**What the task requires:** Please report how many lines of the following entries hold the word "computer", giving the number alone.

Stored records:

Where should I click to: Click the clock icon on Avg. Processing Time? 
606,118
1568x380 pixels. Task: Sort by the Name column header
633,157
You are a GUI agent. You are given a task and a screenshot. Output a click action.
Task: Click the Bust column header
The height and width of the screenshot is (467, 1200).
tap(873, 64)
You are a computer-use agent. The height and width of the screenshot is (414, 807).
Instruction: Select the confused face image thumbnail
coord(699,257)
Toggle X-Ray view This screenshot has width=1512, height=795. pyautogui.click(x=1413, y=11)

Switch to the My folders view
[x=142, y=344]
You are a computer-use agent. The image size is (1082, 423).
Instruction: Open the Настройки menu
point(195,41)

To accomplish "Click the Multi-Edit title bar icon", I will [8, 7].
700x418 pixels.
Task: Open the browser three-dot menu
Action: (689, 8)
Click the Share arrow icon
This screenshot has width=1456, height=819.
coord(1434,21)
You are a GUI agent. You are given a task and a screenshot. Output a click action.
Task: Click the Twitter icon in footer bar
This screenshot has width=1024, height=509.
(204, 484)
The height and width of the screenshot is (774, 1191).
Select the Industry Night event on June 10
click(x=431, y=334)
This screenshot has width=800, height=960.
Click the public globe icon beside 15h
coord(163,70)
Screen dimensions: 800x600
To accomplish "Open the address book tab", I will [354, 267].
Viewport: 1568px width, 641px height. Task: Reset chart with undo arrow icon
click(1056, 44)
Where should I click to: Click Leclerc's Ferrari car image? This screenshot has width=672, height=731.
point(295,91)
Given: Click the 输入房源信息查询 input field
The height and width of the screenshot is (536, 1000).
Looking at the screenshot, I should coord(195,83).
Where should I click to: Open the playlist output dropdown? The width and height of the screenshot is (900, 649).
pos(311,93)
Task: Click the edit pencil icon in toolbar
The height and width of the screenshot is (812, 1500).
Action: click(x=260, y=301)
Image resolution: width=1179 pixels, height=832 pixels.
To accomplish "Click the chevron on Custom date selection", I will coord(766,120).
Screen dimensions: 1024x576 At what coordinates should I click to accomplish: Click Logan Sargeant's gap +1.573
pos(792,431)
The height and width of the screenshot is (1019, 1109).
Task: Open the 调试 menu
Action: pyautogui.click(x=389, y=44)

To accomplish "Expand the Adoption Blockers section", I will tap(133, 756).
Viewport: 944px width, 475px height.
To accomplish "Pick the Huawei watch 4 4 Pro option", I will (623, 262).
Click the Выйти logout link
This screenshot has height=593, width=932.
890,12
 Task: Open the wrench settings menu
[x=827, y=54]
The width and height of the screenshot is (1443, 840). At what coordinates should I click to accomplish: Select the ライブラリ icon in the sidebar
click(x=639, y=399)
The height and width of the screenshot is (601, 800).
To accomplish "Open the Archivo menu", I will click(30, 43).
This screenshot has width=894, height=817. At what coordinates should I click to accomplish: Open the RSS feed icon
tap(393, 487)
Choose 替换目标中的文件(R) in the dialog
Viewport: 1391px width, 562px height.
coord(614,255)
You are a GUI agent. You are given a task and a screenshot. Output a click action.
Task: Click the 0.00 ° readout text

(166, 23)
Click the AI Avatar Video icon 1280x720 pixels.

**Result of the task:** 2